Copyright 1992 Reed Business Information, Inc.
The central irony in this account of the personal and professional life of New York City Narcotics Detective Pat DeGregorio is that he stumbled upon his own 16-year-old daughter selling drugs. While Blumenthal vividly depicts the danger and exhilaration of working undercover, the heart of this book lies in DeGregorio's family drama--his growing estrangement and eventual divorce from his alcoholic first wife after the death of their six-year-old son, his remarriage to a dynamic woman cop, his daughter's involvement with drugs, and her successful treatment in a drug rehabilitation center.

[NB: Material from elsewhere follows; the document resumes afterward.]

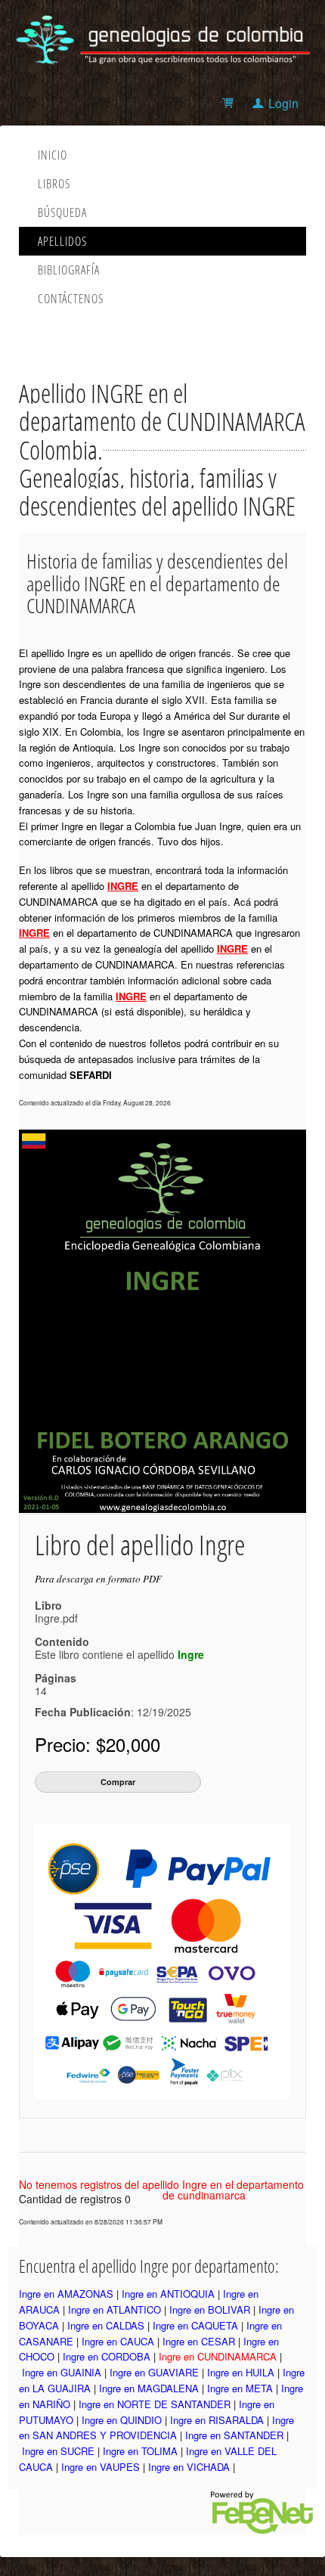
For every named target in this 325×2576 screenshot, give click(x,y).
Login (283, 103)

It is this last segment that is the most affecting, detailing Mary Anne's initial resistance to the strict discipline of APPLE (A Program Planned for Life Enhancement), her gradual recognition of her problems, and her eventual recovery. Blumenthal succeeds in portraying the DeGregorios as complex, three-dimensional people confronting common life problems with courage and dignity. Once Through the Heart is an unusual police account that is recommended for general collections.
- Ben Harrison, East Orange P.L., N.J.